Data from a clinical study of Ardian’s flagship product, the Symplicity® Catheter System™, were recently released at the American Heart Association 2010 Scientific Sessions in Chicago and published in The Lancet. It was reported that patients treated with the Ardian device experienced a 33 mmHg greater reduction in systolic blood pressure at six months (p<0.0001) than the control group. The Symplicity Catheter System has received CE mark and Australia TGA listing, but is not approved for sale in the U.S.
“Ardian brings to Medtronic the Symplicity Catheter System and a growing body of evidence to support its clinical use for patients whose hypertension remains uncontrolled despite optimal medical management,” said Andrew Cleeland, President and CEO of Ardian. “Our integration into Medtronic creates a tremendous opportunity to leverage Medtronic’s global scale and scope to advance the treatment of uncontrolled hypertension.”

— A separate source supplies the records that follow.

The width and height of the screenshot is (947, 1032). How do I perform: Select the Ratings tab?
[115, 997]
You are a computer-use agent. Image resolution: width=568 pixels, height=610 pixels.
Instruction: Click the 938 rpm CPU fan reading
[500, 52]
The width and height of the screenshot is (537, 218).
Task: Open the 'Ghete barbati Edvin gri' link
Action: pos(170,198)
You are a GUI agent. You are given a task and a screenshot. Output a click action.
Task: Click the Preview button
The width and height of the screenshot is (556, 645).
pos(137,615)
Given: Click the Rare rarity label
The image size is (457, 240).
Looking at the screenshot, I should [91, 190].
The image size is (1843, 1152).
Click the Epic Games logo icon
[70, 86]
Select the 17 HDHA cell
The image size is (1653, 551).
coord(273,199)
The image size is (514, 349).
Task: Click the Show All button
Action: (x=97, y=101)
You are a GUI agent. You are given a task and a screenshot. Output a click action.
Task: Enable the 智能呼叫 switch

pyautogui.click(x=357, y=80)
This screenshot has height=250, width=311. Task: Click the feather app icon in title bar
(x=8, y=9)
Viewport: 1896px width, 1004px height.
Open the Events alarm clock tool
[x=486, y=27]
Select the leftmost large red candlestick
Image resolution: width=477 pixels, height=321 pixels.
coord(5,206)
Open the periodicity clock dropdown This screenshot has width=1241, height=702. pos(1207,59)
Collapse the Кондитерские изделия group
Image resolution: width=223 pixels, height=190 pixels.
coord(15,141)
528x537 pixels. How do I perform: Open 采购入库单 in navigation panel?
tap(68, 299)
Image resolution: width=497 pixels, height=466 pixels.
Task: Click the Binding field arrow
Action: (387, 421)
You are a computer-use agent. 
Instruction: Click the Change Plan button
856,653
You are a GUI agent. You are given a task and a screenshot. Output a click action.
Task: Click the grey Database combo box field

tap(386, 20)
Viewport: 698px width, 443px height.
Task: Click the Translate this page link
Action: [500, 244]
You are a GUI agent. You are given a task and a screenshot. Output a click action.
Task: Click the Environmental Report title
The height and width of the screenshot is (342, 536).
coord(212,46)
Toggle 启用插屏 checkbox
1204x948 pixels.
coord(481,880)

The transaction is expected to close in Medtronic’s third fiscal quarter of 2011, and is subject to customary closing conditions, including U.S. and foreign regulatory clearances.
Privately held Ardian, Inc., based in Mountain View, Calif., develops catheter-based therapies to treat hypertension and related conditions. Ardian is the eighth company created by The Foundry, a leading medical device incubator based in Menlo Park, Calif. Ardian’s investors include Morgenthaler Ventures, Advanced Technology Ventures, Split Rock Partners, Medtronic and Emergent Medical Partners. For more information, please visit www.ardian.com.
Medtronic, Inc. (www.medtronic.com), headquartered in Minneapolis, is the global leader in medical technology – alleviating pain, restoring health and extending life for millions of people around the world.
This Press Release contains forward-looking statements that may include statements regarding the intent, belief or current expectations of Ardian, Medtronic and their respective management. Forward-looking statements include statements about the benefits and advantages of the acquisition for Ardian, and the benefits of the acquisition for Medtronic post-transaction, such as product development opportunities and operating synergies. Actual results could differ materially from those projected in the forward-looking statements as a result of a number of important factors, including but not limited to the risk that the acquisition of Ardian by Medtronic will not close as the transaction is subject to certain closing conditions, such as the ability to obtain U.S. and foreign regulatory approvals of the proposed acquisition, including antitrust approval, and the approval of the transaction by Ardian’s stockholders. In addition, if and when the transaction is closed, there will be risks and uncertainties related to Medtronic’s ability to integrate Ardian successfully, the risk that the cost savings and any other synergies from the acquisition may not be fully realized or may take longer to realize than expected; disruption from the acquisition making it more difficult to maintain relationships with customers, employees or suppliers; and competition and its effect on pricing, spending, third-party relationships and revenues. Additional factors that may affect future results are contained in the SEC filings for Medtronic, including but not limited to Medtronic’s Annual Report on Form 10-K for the year ended April 30, 2010. Medtronic and Ardian each disclaim any obligation to update and revise statements contained in this release based on new information or otherwise.